:: Metin Parçası ::
**********

Ayağı düştükçe Kadıköyü’nün hemen her meyhanesine uğrardı. Daha evvelleri kendi evinde de toplantılar yapılır, bazı arkadaşlarının evlerindeki toplantılara da giderdi. Bu toplantılarda saz çalınır, şarkılar, gazeller okunur, söz-sohbet edilir, geceyarılarına ve sabahlara kadar içilip eğlenildiği halde en küçük bir terbiyesizlik, kavga, gürültü eden olmazdı.”

Torunu Osman Nihad Akın, tarihci Ahmet Refik Altınay, Ahmed Rasim’in aşklarını, bunlarm yankılarını pek güzel dile getirmişlerdir. Dedesi için Osman Nihad Akın, “Benim bildiğim bir şey varsa onun sebebsiz bir şiir, bir şarkı güftesi, bir roman, hatta bir makale yazmadığıdır” diyor.

Aynı zamanda bir mizah ustasıdır. Çok güzel taklit yaptığını tanıyanlar söylüyor. Sultan II. Abdülhamid döneminin baskılı yıllarında Çam limanında eğlenirken Arab taklidi yapmış. Çamlar arasında bir harem ağasının kendilerini dikkatle dinlediğini fark edince hiç istifini bozmadan: “Ey cemaat! Karanlık bastığından vaazımızın üst tarafını başka bir gün tamamlarız” diyerek topunun birden sürgün edilme ihtimalini önlemiştir.

İçki ile başının hoş olmasına rağmen belirli miktarın dışına çıkmaz, içkiyi bir sohbet aracı olarak kullanırdı. Bu durumdan sık sık söz edenlere de sinirlenirdi. Bir gün koltuğunun altında kağıda sarılı bir binlik şişe ile Kadıköyü iskelesine çıktığı sırada sevmediği bir kişi ile karşılaşmış ve aralarında şöyle bir konuşma geçmişti:

– Maşallah üstad! Böyle nereye?

**********

:: Veri Kümesi İçeriği ::
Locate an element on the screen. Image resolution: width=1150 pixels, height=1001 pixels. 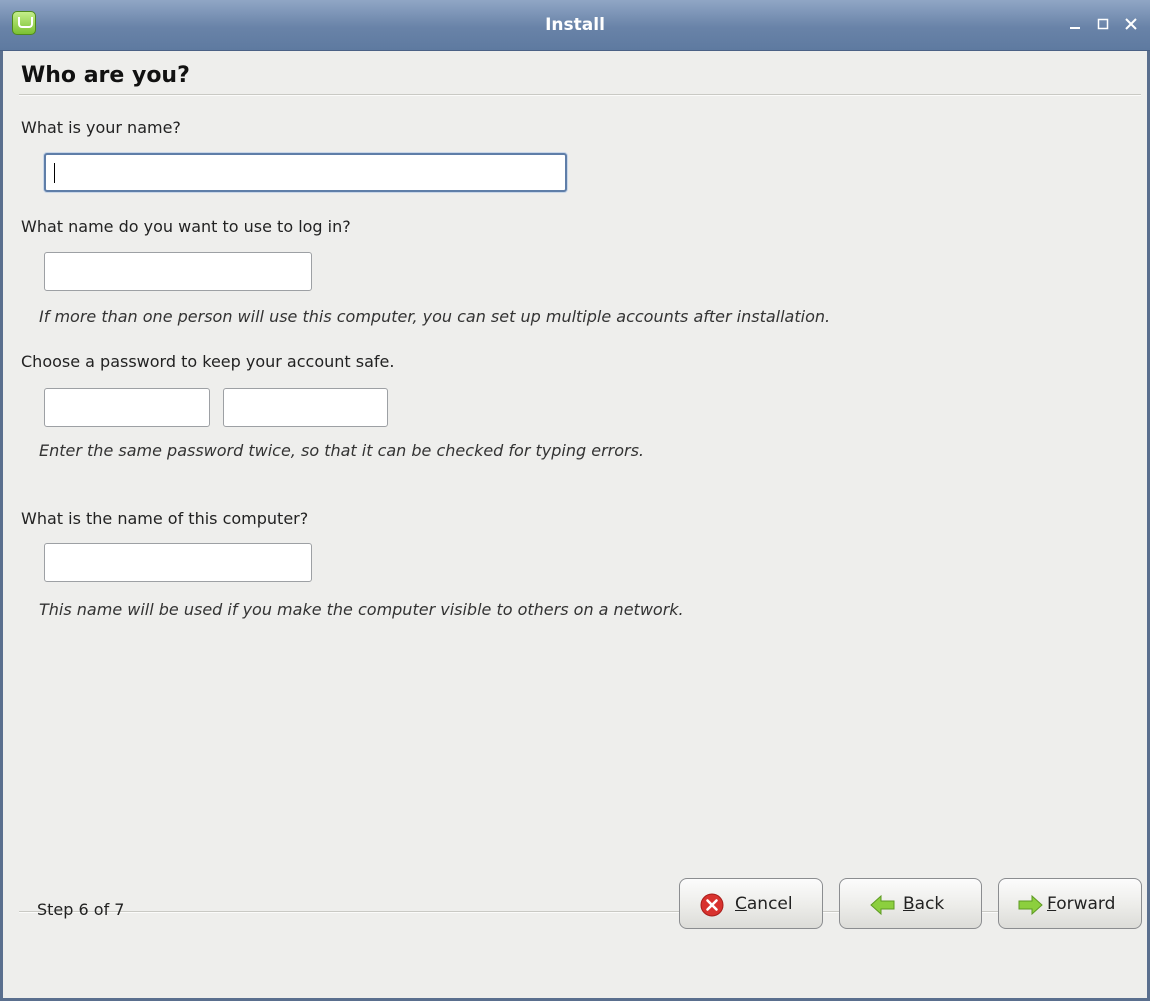
forward-button: Forward is located at coordinates (1070, 904).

**********

:: Yapılacaklar ::
- A) Ahmed Rasim hakkındaki metne göre, Çam limanında eğlenirken kimin taklidini yapmıştır?
- B) Ahmed Rasim hakkındaki metni kaldığı yerden devam ettirin.

:: Görevlere Göre Cevaplar ::
- A) Arab taklidi yapmıştır.

- B)
– Eve! Koltuğunun altındaki binliği işaret ederek,
– Çakıntıya mı?
– Evet!
– Üstad! Siz çok kamil, alim, fazil muhterem bir zatsınız. Fakat, şu sarhoşluğunuz olmasa… Herkes sarhoşluğunuzdan müşteki. Gece demeyip, gündüz demeyip içiyorsunuz. Deyince Ahmed Rasim Bey lafı ağzına tıkayıvermisti:
– Bana bak bana! Ben gece içerim, gündüz içerim ama ne kadar içeğimi, ne yapacağımı, ne edeceğimi, nasıl adım atacağımı, ne söyleyeceğimi bilirim.

Benim gibilere sarhoş değil ayyaş derler. Sarhoş, diye senin gibilere derler ki, iki tane içtikten sonra ne yapacağını, ne ettiğini, ne söylediğini bilmez; hatta içmeden bile!…” O zamanki devlet yönetimine ters düştüğü için günlük yazılarından her zaman tedirgin olurdu. Şu olay bu tedirginligin güzel bir örneğidir:

“… Bir gün arkadaşlarla bir lokantada yemek yerken zabıta başucuma dikildi, diyor Ahmed Rasim Bey.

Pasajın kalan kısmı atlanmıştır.